O senador Carlos Viana (Podemos/MG), presidente da CPMI do INSS, voltou a defender o repasse de recursos para Fundação Lagoinha. Em coletiva à imprensa, Viana justificou os repasses de mais de R$ 3,6 milhões, e afirmou que os recursos foram direcionados diretamente a prefeituras e entidades de caridade e não a envolvidos no Caso Master.
Fala de Viana acontece após o ministro Flávio Dino pedir explicações sobre o envio das chamadas “Emendas PIX” de Viana.
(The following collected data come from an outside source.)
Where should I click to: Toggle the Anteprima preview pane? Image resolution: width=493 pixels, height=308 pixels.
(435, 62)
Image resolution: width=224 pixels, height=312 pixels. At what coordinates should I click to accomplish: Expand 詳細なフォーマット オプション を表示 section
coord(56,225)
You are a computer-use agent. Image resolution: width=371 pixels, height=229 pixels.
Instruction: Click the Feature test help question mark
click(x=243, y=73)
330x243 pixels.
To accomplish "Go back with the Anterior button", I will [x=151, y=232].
“Vou responder [o STF], mas espero que seja uma provocação constitucional, republicana. Está muito claro que esta é uma retaliação às minhas falas. E demonstra, claramente, que o Congresso está sendo desrespeitado”, desabafou Viana. “Porque que não, primeiro, fizeram uma investigação para saber se esse dinheiro chegou às pessoas? Fizeram logo um questionamento a mim”, pontuou.
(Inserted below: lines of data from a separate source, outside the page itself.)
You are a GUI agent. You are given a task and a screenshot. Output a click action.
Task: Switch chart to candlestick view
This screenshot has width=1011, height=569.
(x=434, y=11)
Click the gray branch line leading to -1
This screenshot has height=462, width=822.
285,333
Expectativa de prorrogação da CPMI
O presidente da CPMI se disse, ainda, confiante de que a Comissão Parlamentar de Inquérito do INSS seja prorrogada. Pedido está nas mãos do ministro André Mendonça, do STF.
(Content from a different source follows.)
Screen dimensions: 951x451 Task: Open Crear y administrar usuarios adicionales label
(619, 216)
“Estou com muita confiança de que vamos conseguir prorrogar, para o bem do Brasil. Esta não é uma CPI burocrática, palanque político”, afirmou Viana. “Se esperavam um presidente omisso, medroso, com dívida ou alguma situação a prestar. Eu não tenho nada. Nenhum tipo e preocupação em investigar quem quer que seja”, completou.